Ketentuan itu berlaku bagi pelaku usaha mikro, kecil, dan menengah (UMKM) maupun usaha besar yang memasarkan produknya melalui e-commerce.

Busan mengatakan kepemilikan NIB tidak hanya berkaitan dengan pemenuhan aspek legalitas usaha, tetapi juga membuka akses yang lebih luas bagi pelaku usaha untuk mengembangkan bisnisnya di ekosistem digital.

Pedagang harus memiliki legal jika ingin berjualan di e-commerce. [Suara.com/Angga Budhiyanto]

"Kami meminta seluruh platform untuk menginformasikan, mendampingi, dan menghubungkan pelaku usaha dengan sistem OSS agar masyarakat semakin mengetahui mudahnya proses pengurusan NIB," ujar Busan kepada wartawan, Kamis (18/6/2026).
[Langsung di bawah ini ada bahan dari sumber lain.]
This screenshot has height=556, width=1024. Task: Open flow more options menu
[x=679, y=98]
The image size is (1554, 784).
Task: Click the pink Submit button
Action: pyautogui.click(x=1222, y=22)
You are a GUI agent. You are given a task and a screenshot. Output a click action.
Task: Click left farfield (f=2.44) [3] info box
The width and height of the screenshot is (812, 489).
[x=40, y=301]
Menurut dia, pengurusan NIB tidak dipungut biaya dan dapat dilakukan secara daring melalui sistem Online Single Submission (OSS). Pelaku usaha hanya perlu menyiapkan data identitas dan informasi usaha sebelum mengajukan permohonan melalui laman OSS.
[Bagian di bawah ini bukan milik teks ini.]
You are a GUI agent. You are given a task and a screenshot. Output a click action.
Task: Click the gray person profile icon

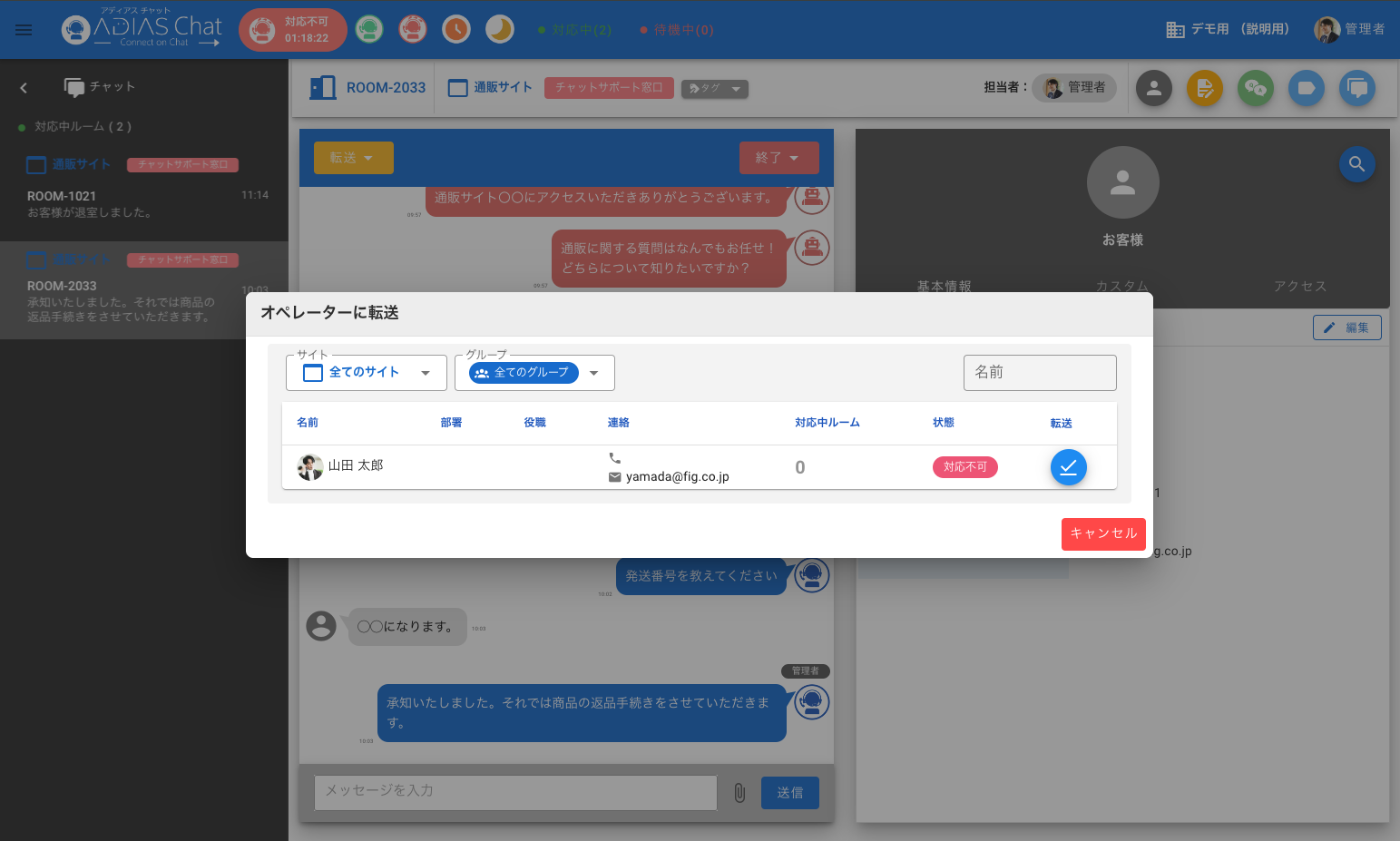tap(1154, 88)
Seiring berlakunya Permendag Nomor 19 Tahun 2026, penyelenggara platform niaga elektronik juga diwajibkan menolak pendaftaran pedagang yang belum memiliki perizinan berusaha sesuai ketentuan peraturan perundang-undangan.

"Dengan memiliki NIB, pelaku usaha berkontribusi menegakkan regulasi sekaligus membuka kesempatan akses yang lebih luas terhadap pembiayaan hingga program pembinaan dan kemitraan di pasar digital yang semakin kompetitif," kata Busan.

Baca Juga: Mendag Pastikan HET Minyakita Tak Naik, Pilih Fokus Distribusi Stok ke Pasar Rakyat

Meski demikian, pemerintah memberikan masa penyesuaian bagi pelaku usaha. Pedagang yang telah berjualan sebelum aturan berlaku diberikan masa tenggang selama 18 bulan untuk memenuhi kewajiban perizinan. Sementara pedagang baru memperoleh waktu enam bulan untuk melengkapi persyaratan tersebut.

Busan berharap masa transisi tersebut dapat membantu pelaku usaha menyesuaikan diri tanpa mengganggu kegiatan usaha yang sudah berjalan.

Selain sebagai bentuk legalitas usaha, pemerintah menilai kepemilikan NIB dapat memberikan sejumlah manfaat bagi pelaku usaha. Mulai dari meningkatkan kepercayaan konsumen dan mitra bisnis, mempermudah akses pembiayaan, hingga membuka peluang mengikuti berbagai program pemerintah.

"Dengan memiliki NIB, UMKM akan semakin kuat, memiliki kesempatan lebih besar untuk memanfaatkan berbagai peluang di era perdagangan digital, dan mampu meningkatkan kepercayaan konsumen," pungkas Busan.